- Ireland / Afghanistan
- Dates: 10 July 2016 – 19 July 2016
- Captains: William Porterfield / Asghar Stanikzai

One Day International series
- Results: 5-match series drawn 2–2
- Most runs: Ed Joyce (339) / Mohammad Shahzad (176)
- Most wickets: Kevin O'Brien (10) Barry McCarthy (10) / Rashid Khan (7)
- Player of the series: Ed Joyce (Ire)

= Afghan cricket team in Ireland in 2016 =

International cricket tour

The Afghanistan cricket team toured Ireland in July 2016 to play five One Day Internationals (ODIs) matches at Stormont, Belfast.
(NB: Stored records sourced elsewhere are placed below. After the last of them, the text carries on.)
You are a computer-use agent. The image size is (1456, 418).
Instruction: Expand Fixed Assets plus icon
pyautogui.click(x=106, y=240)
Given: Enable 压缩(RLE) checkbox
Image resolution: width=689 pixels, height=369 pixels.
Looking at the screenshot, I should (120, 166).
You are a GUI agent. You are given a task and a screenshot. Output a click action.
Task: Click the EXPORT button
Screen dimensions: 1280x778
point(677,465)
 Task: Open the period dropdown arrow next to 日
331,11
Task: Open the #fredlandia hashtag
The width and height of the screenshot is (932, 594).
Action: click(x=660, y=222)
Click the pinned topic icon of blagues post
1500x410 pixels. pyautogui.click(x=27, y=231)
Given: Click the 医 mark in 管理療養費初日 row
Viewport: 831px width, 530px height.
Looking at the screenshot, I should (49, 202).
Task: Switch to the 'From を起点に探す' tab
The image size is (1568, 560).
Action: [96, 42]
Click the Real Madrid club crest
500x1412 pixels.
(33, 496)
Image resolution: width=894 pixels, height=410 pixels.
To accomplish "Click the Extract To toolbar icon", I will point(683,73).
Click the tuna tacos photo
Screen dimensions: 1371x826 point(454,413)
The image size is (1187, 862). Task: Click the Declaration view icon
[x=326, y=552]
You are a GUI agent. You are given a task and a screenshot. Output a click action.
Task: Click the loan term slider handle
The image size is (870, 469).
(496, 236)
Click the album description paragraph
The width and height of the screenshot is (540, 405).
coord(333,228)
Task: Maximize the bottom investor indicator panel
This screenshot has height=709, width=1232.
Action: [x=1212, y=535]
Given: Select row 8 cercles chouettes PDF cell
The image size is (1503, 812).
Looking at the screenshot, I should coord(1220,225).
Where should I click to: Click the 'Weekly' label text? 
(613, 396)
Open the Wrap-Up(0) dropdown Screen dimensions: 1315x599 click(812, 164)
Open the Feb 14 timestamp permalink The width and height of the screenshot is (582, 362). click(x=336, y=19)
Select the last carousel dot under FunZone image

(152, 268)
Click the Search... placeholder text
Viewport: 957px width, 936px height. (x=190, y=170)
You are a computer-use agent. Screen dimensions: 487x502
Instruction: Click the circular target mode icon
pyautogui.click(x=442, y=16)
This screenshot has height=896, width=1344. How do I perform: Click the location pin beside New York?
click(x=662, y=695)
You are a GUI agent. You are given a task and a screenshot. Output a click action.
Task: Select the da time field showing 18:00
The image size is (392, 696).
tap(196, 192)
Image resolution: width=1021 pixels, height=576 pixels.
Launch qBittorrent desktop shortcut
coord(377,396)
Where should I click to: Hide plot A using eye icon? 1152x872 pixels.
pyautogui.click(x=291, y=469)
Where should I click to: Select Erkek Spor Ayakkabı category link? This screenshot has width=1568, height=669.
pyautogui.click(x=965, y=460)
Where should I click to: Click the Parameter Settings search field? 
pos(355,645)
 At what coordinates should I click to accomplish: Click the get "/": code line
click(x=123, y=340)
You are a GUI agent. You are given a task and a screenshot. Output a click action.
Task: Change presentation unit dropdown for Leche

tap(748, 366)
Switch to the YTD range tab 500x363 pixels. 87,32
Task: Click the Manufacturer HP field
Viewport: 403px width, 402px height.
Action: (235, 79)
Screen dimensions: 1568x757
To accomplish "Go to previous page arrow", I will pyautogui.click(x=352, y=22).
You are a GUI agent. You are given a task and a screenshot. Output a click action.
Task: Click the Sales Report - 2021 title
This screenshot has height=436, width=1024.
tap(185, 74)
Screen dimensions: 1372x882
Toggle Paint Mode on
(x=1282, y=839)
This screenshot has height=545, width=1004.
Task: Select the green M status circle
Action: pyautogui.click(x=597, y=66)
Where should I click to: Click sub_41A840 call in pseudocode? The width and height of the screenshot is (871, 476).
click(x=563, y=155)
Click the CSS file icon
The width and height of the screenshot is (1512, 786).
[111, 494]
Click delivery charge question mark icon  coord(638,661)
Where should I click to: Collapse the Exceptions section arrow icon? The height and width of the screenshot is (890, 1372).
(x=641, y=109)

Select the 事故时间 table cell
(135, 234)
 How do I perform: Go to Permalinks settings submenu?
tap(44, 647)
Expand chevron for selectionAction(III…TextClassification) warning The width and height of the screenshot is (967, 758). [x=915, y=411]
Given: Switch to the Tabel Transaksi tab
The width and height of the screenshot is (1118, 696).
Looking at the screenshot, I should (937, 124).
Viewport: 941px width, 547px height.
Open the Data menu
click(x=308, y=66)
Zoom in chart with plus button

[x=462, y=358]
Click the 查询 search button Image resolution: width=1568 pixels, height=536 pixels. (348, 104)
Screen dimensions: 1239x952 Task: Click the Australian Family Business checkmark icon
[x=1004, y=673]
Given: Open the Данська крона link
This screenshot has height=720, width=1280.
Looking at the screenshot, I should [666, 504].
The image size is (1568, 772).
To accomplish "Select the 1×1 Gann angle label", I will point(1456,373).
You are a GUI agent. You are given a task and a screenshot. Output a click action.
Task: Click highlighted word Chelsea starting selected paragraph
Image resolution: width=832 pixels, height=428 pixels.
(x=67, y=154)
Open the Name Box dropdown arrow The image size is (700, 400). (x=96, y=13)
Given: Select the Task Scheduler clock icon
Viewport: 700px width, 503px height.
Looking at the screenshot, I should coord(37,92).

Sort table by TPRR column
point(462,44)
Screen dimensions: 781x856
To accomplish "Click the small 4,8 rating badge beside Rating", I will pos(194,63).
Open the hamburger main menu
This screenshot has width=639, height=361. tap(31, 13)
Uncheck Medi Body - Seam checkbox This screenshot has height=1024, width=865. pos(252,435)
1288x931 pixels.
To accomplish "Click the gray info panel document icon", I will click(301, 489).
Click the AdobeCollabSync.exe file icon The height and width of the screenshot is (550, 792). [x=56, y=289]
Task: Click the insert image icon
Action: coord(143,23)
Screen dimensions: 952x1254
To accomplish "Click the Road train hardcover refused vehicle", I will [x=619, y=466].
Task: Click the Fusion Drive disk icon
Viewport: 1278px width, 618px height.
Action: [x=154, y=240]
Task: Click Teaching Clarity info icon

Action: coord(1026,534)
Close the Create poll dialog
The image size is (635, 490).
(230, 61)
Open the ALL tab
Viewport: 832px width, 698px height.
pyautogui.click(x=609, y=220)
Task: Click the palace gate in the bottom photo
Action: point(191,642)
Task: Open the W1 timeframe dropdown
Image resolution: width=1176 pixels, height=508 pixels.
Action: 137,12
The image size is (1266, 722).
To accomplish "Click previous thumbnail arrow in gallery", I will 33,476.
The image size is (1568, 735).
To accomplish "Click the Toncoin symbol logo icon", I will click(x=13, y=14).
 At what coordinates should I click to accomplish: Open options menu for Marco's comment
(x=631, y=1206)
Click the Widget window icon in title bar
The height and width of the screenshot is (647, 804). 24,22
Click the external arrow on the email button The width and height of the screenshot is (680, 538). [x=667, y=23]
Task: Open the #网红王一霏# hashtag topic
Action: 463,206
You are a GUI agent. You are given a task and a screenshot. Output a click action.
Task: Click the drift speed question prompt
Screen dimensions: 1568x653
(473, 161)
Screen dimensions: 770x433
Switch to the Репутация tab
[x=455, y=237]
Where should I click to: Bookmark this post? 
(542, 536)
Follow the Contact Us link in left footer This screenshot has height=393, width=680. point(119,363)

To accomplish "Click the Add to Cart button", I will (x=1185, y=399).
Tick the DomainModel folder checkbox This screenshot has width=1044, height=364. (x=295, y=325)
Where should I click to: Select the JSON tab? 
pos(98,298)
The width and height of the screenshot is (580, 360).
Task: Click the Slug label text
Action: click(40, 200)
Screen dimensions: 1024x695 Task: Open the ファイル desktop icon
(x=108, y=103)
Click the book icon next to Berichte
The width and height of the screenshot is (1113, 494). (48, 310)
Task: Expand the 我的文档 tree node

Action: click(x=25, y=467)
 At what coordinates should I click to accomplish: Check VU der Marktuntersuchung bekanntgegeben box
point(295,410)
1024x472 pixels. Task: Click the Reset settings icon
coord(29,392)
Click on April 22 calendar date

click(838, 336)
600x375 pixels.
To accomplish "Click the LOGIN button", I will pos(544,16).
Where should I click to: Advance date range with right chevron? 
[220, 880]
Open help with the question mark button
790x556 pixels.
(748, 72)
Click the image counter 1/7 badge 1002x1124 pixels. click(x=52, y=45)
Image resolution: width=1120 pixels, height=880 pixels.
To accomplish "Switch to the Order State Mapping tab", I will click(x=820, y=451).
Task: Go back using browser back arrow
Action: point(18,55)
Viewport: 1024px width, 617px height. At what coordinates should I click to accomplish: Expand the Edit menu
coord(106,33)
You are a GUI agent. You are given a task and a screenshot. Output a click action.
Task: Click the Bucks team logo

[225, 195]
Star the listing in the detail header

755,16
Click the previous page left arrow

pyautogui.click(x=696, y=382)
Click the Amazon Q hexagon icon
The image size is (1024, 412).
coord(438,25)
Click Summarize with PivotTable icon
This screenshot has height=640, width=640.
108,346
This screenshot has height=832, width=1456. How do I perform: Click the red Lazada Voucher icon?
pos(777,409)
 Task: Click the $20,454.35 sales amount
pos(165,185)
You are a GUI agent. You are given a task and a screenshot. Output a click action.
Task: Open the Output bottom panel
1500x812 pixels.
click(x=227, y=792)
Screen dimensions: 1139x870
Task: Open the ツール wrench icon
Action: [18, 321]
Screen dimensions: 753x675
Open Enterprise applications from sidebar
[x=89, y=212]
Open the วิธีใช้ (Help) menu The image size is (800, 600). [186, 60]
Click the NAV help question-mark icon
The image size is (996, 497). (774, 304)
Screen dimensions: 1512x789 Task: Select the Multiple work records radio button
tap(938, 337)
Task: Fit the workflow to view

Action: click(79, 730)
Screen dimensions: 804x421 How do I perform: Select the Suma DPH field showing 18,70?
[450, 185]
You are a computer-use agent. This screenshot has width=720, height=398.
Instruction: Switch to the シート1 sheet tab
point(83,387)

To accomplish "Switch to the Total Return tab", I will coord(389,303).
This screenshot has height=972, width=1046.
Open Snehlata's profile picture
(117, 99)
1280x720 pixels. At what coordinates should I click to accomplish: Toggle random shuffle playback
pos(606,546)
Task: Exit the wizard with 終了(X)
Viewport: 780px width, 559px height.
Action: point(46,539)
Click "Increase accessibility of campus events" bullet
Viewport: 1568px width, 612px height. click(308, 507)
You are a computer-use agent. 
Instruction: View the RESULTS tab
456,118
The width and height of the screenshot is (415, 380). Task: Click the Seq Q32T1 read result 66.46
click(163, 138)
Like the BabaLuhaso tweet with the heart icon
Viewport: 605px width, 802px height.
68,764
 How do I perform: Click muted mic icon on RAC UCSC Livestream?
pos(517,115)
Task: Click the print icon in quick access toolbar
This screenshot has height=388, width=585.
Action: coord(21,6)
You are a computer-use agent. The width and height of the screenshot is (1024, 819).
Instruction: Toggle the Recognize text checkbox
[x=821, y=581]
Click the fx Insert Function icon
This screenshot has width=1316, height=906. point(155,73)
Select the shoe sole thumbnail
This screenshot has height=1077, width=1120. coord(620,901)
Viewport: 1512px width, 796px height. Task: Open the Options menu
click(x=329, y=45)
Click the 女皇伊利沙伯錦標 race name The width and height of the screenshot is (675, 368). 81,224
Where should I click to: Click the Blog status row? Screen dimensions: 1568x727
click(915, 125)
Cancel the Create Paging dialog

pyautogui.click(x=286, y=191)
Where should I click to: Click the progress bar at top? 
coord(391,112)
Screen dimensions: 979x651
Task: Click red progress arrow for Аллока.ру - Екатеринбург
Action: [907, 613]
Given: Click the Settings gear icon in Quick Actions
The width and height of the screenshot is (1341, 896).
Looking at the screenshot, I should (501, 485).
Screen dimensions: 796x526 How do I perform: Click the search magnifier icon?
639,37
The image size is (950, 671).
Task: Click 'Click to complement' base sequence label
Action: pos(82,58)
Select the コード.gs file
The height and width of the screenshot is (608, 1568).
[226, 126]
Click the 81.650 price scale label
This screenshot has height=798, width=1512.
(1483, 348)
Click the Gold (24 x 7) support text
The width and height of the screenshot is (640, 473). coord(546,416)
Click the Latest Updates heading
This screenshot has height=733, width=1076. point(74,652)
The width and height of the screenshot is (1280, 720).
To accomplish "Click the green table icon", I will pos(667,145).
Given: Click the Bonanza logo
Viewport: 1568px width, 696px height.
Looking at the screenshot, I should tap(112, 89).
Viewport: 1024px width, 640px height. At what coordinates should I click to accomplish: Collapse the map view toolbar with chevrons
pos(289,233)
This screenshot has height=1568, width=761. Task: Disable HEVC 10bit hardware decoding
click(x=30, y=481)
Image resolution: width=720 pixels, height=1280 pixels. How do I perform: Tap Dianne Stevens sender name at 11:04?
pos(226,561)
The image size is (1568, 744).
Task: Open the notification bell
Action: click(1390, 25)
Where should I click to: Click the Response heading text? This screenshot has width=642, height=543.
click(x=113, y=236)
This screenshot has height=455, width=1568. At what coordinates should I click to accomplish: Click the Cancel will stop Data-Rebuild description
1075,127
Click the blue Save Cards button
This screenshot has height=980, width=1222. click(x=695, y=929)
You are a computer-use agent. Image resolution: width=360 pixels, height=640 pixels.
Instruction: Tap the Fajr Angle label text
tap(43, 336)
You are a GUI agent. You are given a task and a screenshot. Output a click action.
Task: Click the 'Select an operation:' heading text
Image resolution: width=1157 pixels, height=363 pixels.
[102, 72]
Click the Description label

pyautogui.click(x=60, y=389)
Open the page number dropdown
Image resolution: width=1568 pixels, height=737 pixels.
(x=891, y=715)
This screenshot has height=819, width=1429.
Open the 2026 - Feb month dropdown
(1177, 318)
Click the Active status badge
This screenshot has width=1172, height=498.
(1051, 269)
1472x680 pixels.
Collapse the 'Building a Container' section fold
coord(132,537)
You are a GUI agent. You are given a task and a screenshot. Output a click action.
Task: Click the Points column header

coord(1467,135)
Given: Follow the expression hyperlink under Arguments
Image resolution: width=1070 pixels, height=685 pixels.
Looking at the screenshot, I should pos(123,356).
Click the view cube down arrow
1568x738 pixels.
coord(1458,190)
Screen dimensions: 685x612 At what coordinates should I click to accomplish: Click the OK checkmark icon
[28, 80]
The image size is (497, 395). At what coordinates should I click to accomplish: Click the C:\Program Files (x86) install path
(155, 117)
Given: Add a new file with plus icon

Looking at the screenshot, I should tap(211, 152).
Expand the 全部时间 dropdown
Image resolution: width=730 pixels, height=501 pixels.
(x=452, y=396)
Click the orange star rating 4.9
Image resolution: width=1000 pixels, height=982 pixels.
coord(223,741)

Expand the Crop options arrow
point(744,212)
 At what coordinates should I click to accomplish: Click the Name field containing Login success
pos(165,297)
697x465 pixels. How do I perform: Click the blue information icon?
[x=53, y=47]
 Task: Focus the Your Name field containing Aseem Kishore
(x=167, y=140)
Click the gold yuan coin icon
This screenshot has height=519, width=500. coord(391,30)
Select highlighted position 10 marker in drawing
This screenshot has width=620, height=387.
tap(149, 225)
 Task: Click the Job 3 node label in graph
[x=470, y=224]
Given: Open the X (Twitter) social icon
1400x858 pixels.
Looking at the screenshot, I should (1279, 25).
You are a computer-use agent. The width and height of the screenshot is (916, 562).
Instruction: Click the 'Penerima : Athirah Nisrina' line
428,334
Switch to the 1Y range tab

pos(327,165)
It was the first time Ireland played a five-match ODI series. The series was drawn 2–2, with the first match being abandoned due to rain.

==Squads==

ODIs
| Ireland | Afghanistan |
| William Porterfield (c); Mark Adair; John Anderson; Peter Chase; Ed Joyce; Tyrone Kane; Andrew McBrine; Barry McCarthy; Tim Murtagh; Kevin O'Brien; Stuart Poynter; Paul Stirling; Sean Terry; Gary Wilson; | Asghar Stanikzai (c); Javed Ahmadi; Yamin Ahmadzai; Mirwais Ashraf; Amir Hamza; Hameed Hassan; Rashid Khan; Mohammad Nabi; Gulbadin Naib; Rahmat Shah; Mohammad Shahzad; Samiullah Shinwari; Dawlat Zadran; Najibullah Zadran; Noor Ali Zadran; Shapoor Zadran; |

Nasir Jamal, Imran Janat and Afsar Zazai were named as reserve players for Afghanistan.